_Material supplied:_

##########

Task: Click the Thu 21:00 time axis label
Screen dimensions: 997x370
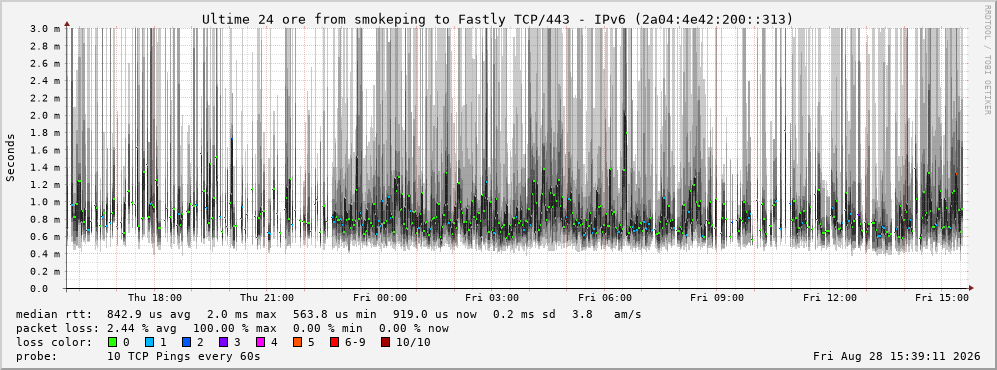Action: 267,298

##########

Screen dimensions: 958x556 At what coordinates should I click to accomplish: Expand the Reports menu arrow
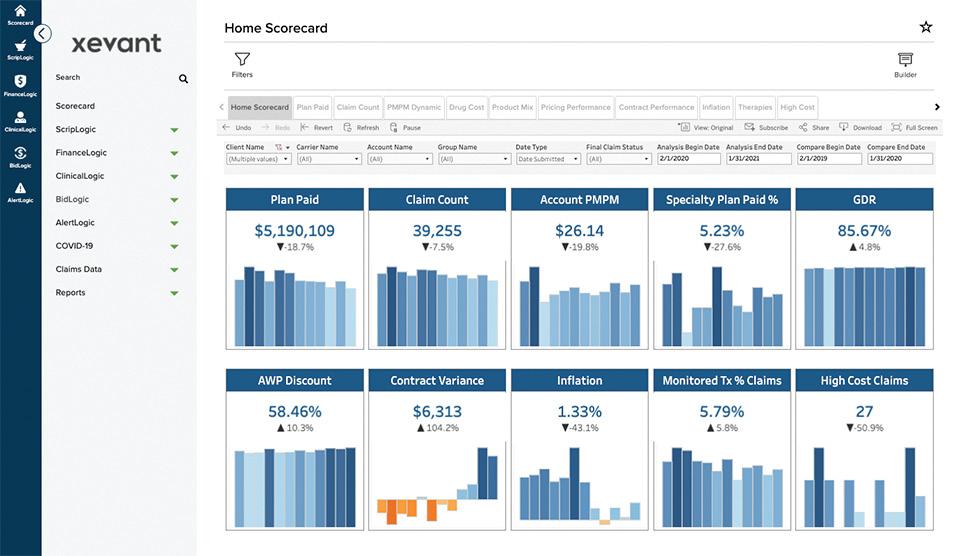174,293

##########

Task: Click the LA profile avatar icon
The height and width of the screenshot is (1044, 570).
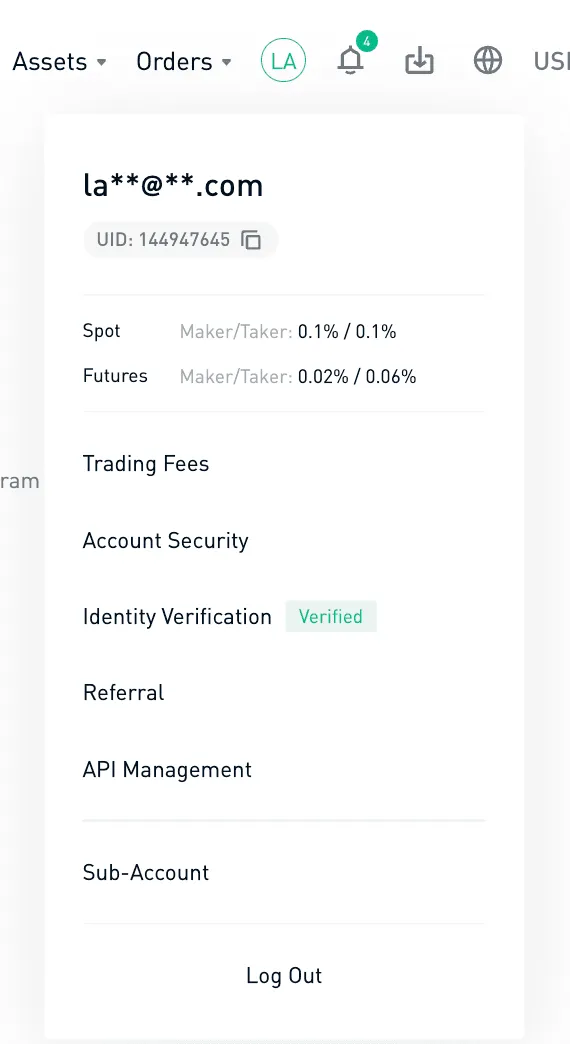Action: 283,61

##########

_Problem:_ With the data above as the source, tally the lines that include the string "Task", and give that figure alone.

_Answer space:_ 2